When a child is born, we focus completely on them. It’s what moms do. It’s what everyone does. All the time, energy, and attention goes to the baby, and then the toddler, and then the preschooler, and then the gradeschooler, and then the teen, and on and on.
But what often gets missed in the caring of the child is the caring of the mother.
According to Dayna M. Kurtz, LMSW, CPT, the director of the Anna Keefe Women’s Center at the Training Institute for Mental Health in Manhattan, “mothercare” is an integral part of childcare.” Because “in order to tend to our children in a loving, nurturing, and healthful way, we must attend to ourselves in that same manner.”
Kurtz noted that mothercare isn’t a theoretical concept; it’s an actionable plan. And the first key step in creating and implementing a plan for mothercare is recognizing which tools work best for you.
For instance, she said, you might realize that meditating in the morning or at night for 5 minutes enhances your patience with your child, or that journaling helps to clear your mind.

The data:
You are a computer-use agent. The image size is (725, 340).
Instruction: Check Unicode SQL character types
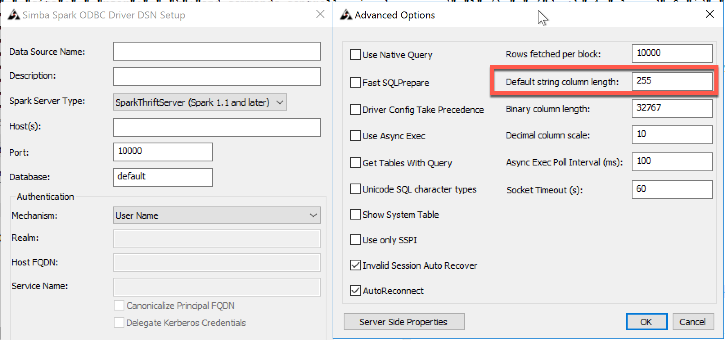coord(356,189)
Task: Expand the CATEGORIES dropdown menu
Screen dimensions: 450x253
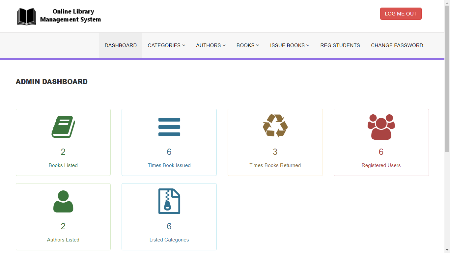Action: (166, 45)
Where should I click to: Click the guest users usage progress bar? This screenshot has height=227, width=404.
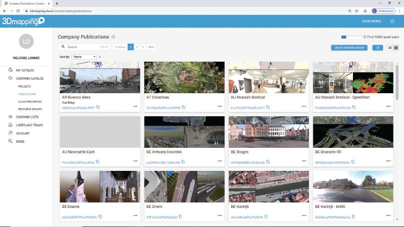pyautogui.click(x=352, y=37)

--

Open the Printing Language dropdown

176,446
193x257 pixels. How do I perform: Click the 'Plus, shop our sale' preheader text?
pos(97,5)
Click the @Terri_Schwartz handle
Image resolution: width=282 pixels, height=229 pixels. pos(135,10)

* * *

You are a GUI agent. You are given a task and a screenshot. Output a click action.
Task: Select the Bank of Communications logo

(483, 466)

What needs to be done: Continue the text on mothercare from its last sentence. Nothing in the records is required for this.

Exercise result:
Every mom’s mothercare routine will look different. However, a cornerstone of any routine, according to Kurtz, is mental health. Below are her top three tools for supporting our mental wellness.
- Move your body. “The research on exercise as a natural mood-booster is irrefutable. In movement, the body releases natural “feel good” chemicals (endorphins) that make us feel better, typically without any negative side effects,” said Kurtz, author of the book Mother Matters: A Holistic Guide to Being a Happy, Healthy Mom. For instance, she goes for a morning run on most mornings. “I’ve learned…that if I go more than 3 days without a run, I become noticeably more irritable, ornery, and less patient”—something her husband and son notice, too. The key is to move your body in ways that feel good to you. Which might differ on different days. Some days, you might take a dance class. Other days, you might take a restorative yoga class. Another day you might take a quick walk outside.
- Meditate. “Meditation has been scientifically proven to reduce stress, improve sleep, and enable mental clarity, among a host of other benefits,” Kurtz said. As with exercise, it’s important to find the right meditation for you. Kurtz noted that like yoga, meditation is an umbrella term that comprises a wide collection of practices. “Vipassana meditation is different than transcendental is different than loving-kindness.” She encouraged readers to experiment with different meditations to find one that resonates most with you. For instance, here’s an example of a vipassana meditation practice.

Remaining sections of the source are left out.